The best neighbor any one could have ever asked for died this morning. (I'll call him "Dave", for his families protection). "Dave" was damn near 95 yrs old and from the time I met him 13 yrs ago, we hit it off. He was an old country boy, having been raised on a farm all his life. Horses, dogs, cows, pigs, hell, Dave had seen it all.
I always pictured myself as a pretty fair gardener, having helped grow veggies all my childhood and when I finally settled down here. But ol' Dave could grow the sweet corn like Demeter!

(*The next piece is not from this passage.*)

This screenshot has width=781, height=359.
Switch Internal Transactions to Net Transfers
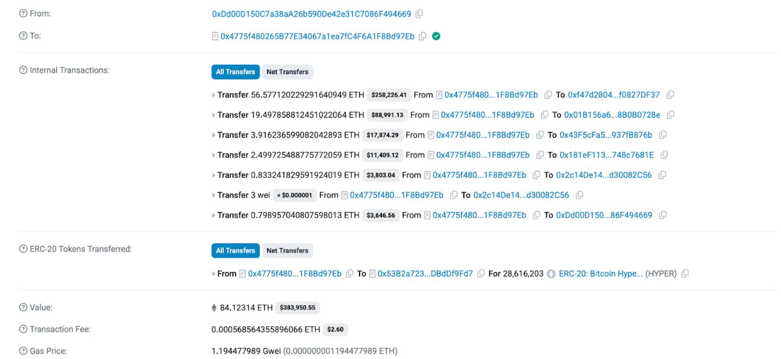click(x=287, y=72)
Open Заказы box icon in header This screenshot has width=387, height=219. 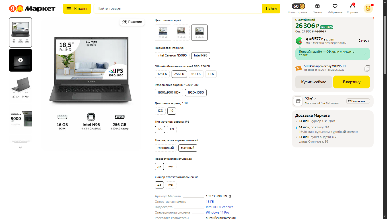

The first 2 years Dave would bring over big paper sacks full of the golden sweet corn and I canned like a fool to keep it all. My corn would still be just ready to be harvested but just not quite there. Now after 3 or 4 years of this, it was starting to piss me off. I always got it out earlier and fertilzed and pampered and Hell, I even hand-pollinated one year just to get the jump on him. Son of a bitch, if Dave didn't give me 2 damn bags of corn 2 days before I was ready. Hey all, I'm a dumbass sometimes, but I ain't friggin' STUPID! After that, I decided it was just better to join 'em since I couldn't beat 'em and for the next 8 years, I helped Dave rototill and plant his garden as well as mine. Thing was, Dave never really ate much corn. He just loved to give it away. It gave him pleasure seeing the joy in others faces. Every neighbor for a country mile would get a bag of corn and everyone just loved him for it.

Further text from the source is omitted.